- Highest wage required if multiple job duties performed
- Supreme Court’s Chevron decision undermined defense
A federal district court partially blocked a US Labor Department rule raising mandated wages for workers on seasonal agricultural visas.
A preliminary injunction granted Thursday by a Western District of Louisiana judge will cover H-2A workers employed in sugar cane farming and processing in Louisiana and those employed by several industry associations named as plaintiffs.
District Court Judge Robert B. Summerhays found in an order that plaintiffs were likely to succeed in advancing claims that the agency had exceeded its statutory authority in revising the wage methodology for those jobs.
Plaintiffs argued in July that the Supreme Court decision overturning Chevron deference strengthened its case against the rule.
Two other district courts that have rejected challenges to the rule based their decisions in part on deference to DOL’s interpretation of the statute, Summerhays wrote.

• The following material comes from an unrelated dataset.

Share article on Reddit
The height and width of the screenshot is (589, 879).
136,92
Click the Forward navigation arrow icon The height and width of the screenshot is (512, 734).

He found that the justices’ ruling on agency deference impacted the case because the DOL’s defense relied heavily on agency deference, but after the Supreme Court ruling in Loper Bright Enterprises v. Raimondo “this deferential standard of review is no longer applicable.”
The lawsuit was one of multiple challenges to an adverse effect wage rate rule issued last year that adopted a new methodology boosting pay for some occupations and required employers to pay the highest possible wage when workers perform multiple job duties. The U.S. Court of Appeals for the Fourth Circuit is set to hear a separate challenge to the rule next week.
Employers that hire foreign workers through the temporary visa program must pay the highest of either a prevailing wage, collectively bargained wage, or adverse effect wage rate, which covers most workers on the visas.
The 2023 rule that the association challenged dropped Trump administration changes to the adverse effect wage rate methodology and mandated that workers who could be classified under multiple occupations be paid the highest applicable AEWR wage. Industry groups have argued the rule means increases to labor costs that would be unsustainable for many farmers.
Summerhays granted a motion by the Labor Department to dismiss claims under the Congressional Review Act. But he denied a motion to dismiss claims under the Regulatory Flexibility Act that the economic analysis of the rule was inadequate.
The Labor Department didn’t immediately respond to a request for comment.
The case is Teche Vermilion Sugar Cane Growers Assoc. Inc v. Su, W.D. La., No. 6:23-cv-00831, preliminary injunction issued 9/18/24.